■ TASK GOAL ■
Please pull from the data below every line that contains the word "Given", treating uppercase and lowercase as different.

■ DATASET ■
------------------------------------
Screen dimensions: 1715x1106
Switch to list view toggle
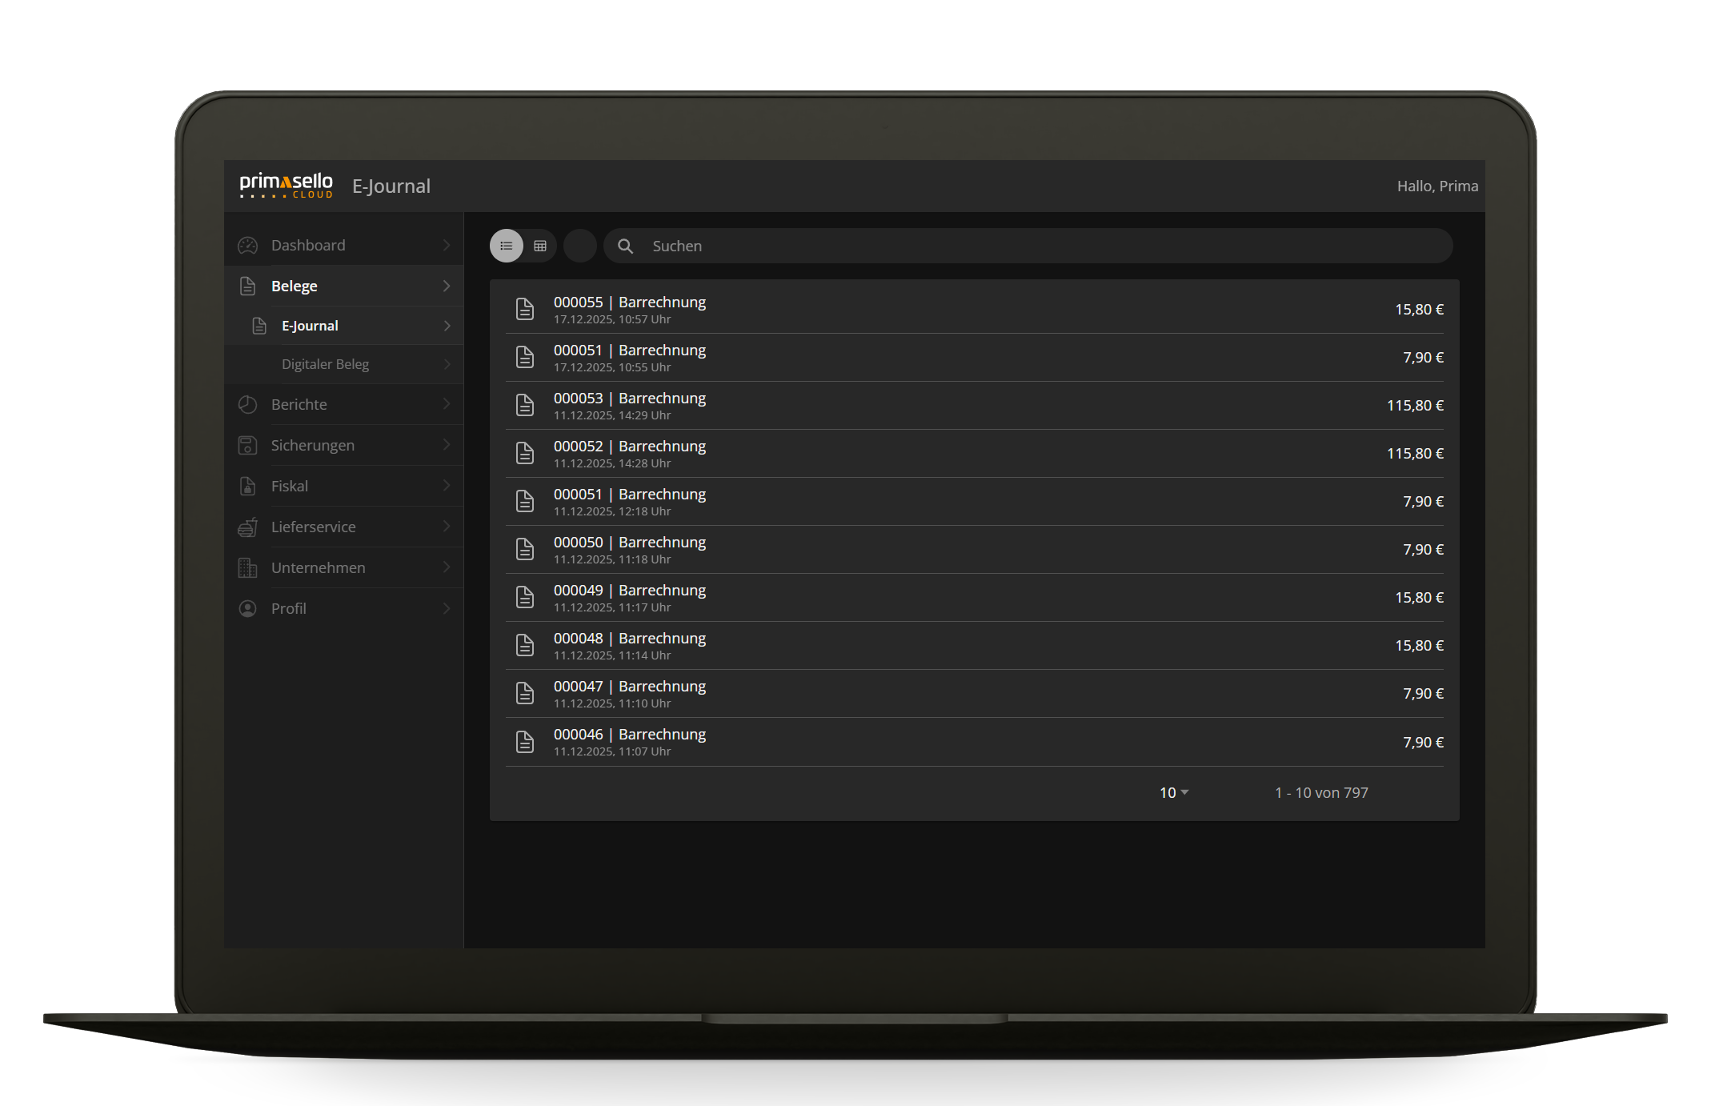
------------------------------------
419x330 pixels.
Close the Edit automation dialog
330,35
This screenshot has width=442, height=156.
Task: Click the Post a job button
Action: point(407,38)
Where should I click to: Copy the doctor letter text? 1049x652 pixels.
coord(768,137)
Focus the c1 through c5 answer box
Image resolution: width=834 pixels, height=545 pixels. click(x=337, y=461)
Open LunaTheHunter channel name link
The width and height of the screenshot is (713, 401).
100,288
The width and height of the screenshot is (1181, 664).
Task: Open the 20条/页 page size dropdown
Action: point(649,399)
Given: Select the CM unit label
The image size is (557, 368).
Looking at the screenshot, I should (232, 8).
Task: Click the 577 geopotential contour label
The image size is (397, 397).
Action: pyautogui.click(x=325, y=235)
------------------------------------
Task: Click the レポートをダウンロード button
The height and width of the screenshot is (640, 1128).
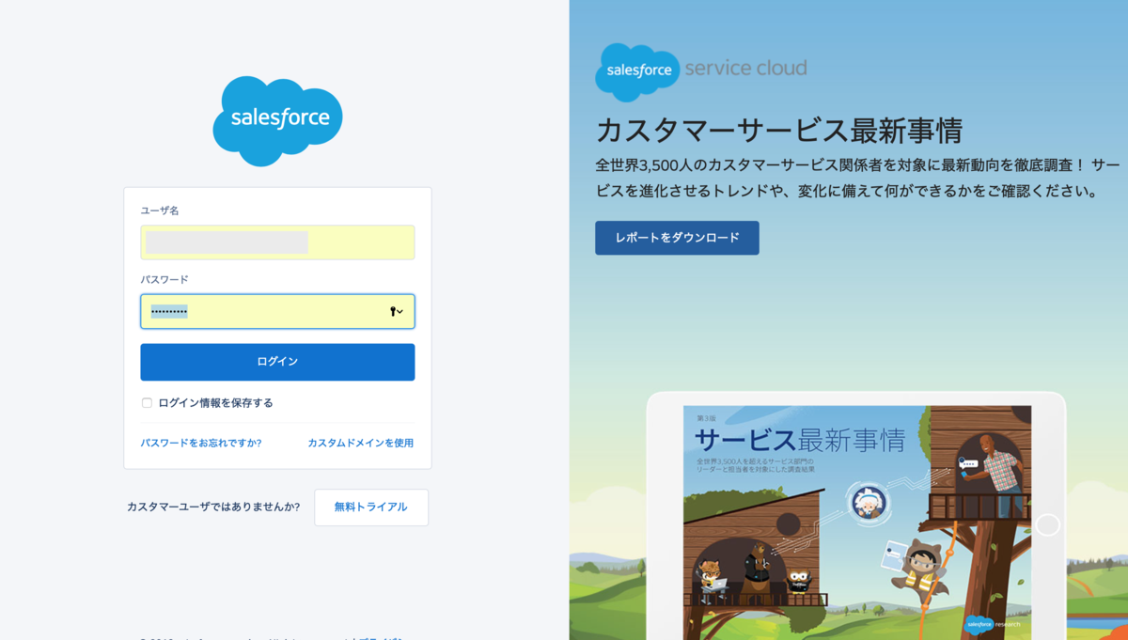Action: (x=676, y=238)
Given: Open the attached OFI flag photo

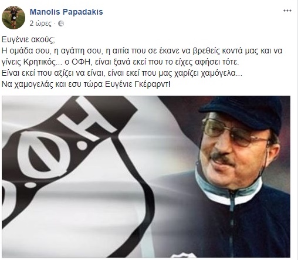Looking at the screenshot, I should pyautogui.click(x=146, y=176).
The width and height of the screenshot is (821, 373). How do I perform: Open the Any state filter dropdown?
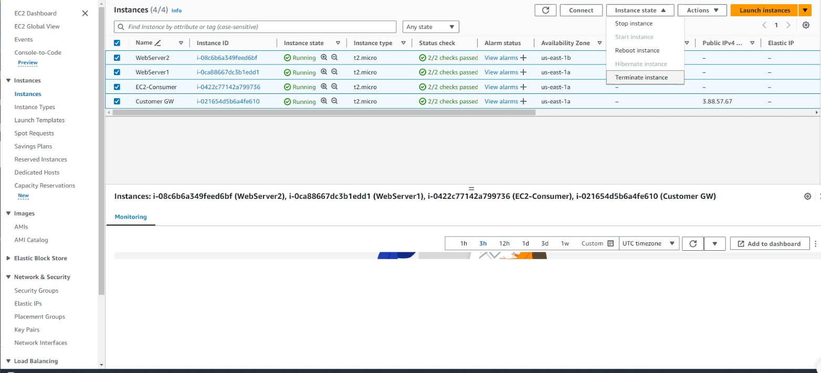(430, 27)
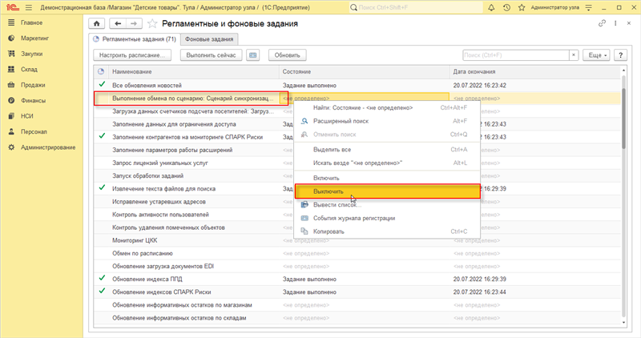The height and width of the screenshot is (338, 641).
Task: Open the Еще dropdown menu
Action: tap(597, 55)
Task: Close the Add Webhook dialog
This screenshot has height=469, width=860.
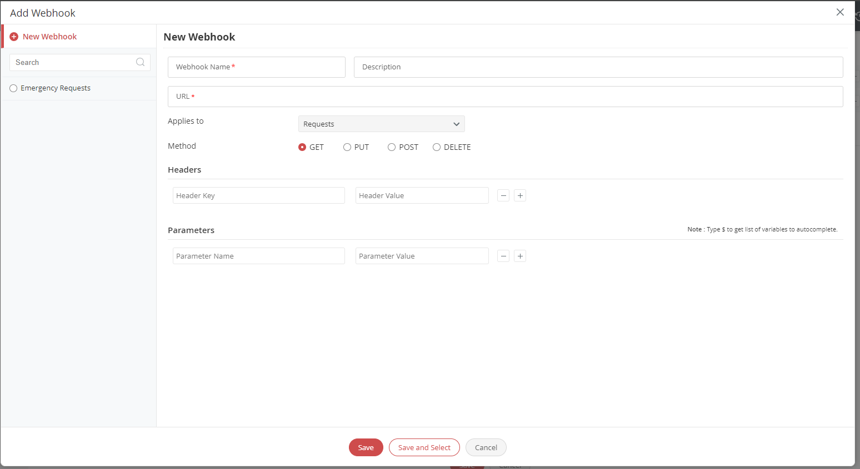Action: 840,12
------------------------------------
■ THE OUTPUT ■
Given: Select the CM unit label
Given: Open the attached OFI flag photo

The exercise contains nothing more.